Portland star Damian Lillard sounds hardened by the experience.

Chris Haynes of ESPN:

After the Portland Trail Blazers were swept by the Golden State Warriors on Monday, point guard Damian Lillard told ESPN he’s developed a newfound obsession with trying to take down the Warriors.

“You have to be obsessed with that because you know that they’re so good that they’re going to be there,” Lillard said after a 128-103 loss in Game 4. “That’s who you’re going to have to get through to get to where you want to get to. That’s what it is.”

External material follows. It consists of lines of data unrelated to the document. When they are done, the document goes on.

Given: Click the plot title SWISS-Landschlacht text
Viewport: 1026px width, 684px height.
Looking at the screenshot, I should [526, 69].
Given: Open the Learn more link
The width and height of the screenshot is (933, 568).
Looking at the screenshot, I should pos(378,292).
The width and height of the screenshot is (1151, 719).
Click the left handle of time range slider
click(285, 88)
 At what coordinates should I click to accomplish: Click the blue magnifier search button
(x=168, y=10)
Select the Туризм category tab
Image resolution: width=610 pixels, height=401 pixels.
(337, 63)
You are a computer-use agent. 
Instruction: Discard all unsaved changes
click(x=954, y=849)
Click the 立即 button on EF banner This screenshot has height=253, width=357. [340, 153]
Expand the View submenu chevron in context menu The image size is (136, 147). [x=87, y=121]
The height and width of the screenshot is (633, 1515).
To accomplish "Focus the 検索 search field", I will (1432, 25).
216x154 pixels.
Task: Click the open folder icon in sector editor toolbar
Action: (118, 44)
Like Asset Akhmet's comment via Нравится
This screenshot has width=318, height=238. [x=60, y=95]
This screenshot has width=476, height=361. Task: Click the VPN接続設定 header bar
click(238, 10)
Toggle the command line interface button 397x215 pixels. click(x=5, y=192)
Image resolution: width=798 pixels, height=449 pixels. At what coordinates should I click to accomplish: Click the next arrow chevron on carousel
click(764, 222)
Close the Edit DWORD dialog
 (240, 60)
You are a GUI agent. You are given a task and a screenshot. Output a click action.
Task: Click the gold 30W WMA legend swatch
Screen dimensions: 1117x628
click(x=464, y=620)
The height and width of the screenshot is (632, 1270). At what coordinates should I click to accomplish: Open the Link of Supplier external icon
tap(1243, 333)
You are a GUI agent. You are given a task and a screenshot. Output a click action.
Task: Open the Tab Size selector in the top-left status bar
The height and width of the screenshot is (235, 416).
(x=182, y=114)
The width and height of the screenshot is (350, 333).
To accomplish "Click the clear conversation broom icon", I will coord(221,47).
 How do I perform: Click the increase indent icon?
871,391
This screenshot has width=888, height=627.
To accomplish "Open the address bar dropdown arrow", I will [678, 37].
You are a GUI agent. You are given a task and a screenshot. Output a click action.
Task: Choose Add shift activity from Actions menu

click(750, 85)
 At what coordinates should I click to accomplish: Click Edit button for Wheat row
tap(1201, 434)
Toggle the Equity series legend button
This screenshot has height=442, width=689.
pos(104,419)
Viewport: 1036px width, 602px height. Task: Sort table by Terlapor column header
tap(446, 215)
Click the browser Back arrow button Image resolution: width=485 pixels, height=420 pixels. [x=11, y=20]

I have no doubt this will drive Lillard. He just finds way to lift himself.

But will the rest of the Trail Blazers keep up with a team that features Stephen Curry, Kevin Durant, Draymond Green and Klay Thompson?

C.J. McCollum is a solid co-star, but it gets dicey beyond that with several players locked into expensive long-term contracts. Portland will have to pry enough production from Jusuf Nurkic, Al-Farouq Aminu, Maurice Harkless, Allen Crabbe, Noah Vonleh, Ed Davis, Meyers Leonard and the Nos. 15, 20 and 26 picks in the upcoming draft.

The Trail Blazers have a path upward, but needing to climb as high as Golden State, the road is narrow.